[Dnsmasq-discuss] [PATCH] bpf.c: fix memory leak in arp_enumerate() on BSD
Simon Kelley
simon at thekelleys.org.uk
Sat May 9 21:54:34 UTC 2026
Patch looks good to me. Applied.
Thanks for that.
Simon.
On 08.05.2026 22:46, Sagie D. wrote:
> Declaring struct iovec buff as static indeed resolves the memory
> ballooning issue, and is the better approach because it minimizes the
> heap fragmentation, as you pointed out.
>
> Following is a patch that adds IPv6 neighbor support. Note the diff is
> against the previous bpf.c version (without the static declarations).
>
> ------------------------------------------------------
>
> The arp_enumerate() function (for *BSD) is extended into a per-family
> helper arp_enumerate_family(), called sequentially for AF_INET and
> AF_INET6, allowing the NDP neighbour cache to be enumerated alongside
> the ARP table. An empty table for either family is treated as vacuous
> success rather than an error.
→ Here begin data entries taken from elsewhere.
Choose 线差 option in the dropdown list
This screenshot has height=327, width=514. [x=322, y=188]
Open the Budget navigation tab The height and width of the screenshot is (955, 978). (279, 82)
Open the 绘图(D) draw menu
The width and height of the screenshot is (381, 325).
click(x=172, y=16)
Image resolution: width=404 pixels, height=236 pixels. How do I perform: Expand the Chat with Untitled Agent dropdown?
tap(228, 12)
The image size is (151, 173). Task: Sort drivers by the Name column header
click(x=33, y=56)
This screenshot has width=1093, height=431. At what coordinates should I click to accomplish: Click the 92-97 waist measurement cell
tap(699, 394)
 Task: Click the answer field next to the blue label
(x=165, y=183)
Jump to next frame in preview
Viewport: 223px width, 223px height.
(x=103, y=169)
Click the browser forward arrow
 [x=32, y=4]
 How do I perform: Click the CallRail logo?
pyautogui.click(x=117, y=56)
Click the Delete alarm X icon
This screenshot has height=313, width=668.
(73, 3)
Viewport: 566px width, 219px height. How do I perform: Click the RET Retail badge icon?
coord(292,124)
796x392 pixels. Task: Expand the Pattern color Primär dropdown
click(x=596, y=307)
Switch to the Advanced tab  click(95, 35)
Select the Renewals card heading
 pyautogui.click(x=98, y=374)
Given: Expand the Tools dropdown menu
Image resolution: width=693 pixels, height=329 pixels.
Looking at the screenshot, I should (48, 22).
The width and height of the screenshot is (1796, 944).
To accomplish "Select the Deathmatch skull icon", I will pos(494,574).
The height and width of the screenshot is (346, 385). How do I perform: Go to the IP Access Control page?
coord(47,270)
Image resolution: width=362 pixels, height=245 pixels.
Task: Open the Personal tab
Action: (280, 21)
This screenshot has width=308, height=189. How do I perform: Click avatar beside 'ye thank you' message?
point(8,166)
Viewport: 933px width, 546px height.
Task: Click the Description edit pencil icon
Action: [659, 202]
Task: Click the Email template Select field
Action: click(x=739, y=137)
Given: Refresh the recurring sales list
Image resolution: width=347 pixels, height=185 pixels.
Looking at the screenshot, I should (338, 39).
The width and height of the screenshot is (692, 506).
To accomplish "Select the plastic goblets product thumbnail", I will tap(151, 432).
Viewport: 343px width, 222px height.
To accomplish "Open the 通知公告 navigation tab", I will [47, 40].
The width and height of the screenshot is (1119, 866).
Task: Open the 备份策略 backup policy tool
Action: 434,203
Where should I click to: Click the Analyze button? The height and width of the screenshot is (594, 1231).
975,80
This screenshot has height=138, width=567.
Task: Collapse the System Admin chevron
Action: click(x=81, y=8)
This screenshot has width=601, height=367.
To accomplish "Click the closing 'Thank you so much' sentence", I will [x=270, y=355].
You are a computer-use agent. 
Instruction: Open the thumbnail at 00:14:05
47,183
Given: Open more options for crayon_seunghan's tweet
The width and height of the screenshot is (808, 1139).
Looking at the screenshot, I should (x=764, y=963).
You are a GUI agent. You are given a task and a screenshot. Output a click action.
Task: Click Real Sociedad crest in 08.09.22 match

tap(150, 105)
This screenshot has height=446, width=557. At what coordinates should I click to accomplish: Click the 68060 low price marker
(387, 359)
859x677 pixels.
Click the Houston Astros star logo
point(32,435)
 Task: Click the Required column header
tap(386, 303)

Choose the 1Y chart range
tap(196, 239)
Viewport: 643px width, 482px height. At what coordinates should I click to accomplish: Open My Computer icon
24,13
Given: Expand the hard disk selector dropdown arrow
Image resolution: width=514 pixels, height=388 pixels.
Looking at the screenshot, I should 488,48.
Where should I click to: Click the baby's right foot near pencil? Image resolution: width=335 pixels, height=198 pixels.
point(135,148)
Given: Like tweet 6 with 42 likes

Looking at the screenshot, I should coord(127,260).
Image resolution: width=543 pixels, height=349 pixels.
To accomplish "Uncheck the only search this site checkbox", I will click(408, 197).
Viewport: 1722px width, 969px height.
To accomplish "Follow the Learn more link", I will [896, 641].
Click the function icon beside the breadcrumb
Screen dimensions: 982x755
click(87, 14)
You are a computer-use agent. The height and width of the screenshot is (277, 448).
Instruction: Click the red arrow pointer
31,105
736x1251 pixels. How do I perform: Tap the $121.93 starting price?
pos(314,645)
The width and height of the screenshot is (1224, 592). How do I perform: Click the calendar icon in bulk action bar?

Both tables are acquired in *BSD via
> PF_ROUTE sysctl calls that return raw kernel structures; consequently,
> for IPv6, the sockaddr_in6 peer address extracted from them has an
> embedded link-local scope ID. This ID is extracted into sin6_scope_id,
> and bytes 2-3 of the address are then cleared, per the KAME API
> contract.
>
> Signed-off-by: Sagie D.
> ---
> diff --git a/src/bpf.c b/src/bpf.c
> index dd67735..8543b26 100644
> --- a/src/bpf.c
> +++ b/src/bpf.c
> @@ -47,56 +47,84 @@ static union all_addr del_addr;
>
> #if defined(HAVE_BSD_NETWORK) && !defined(__APPLE__)
>
> -int arp_enumerate(void *parm, callback_t callback)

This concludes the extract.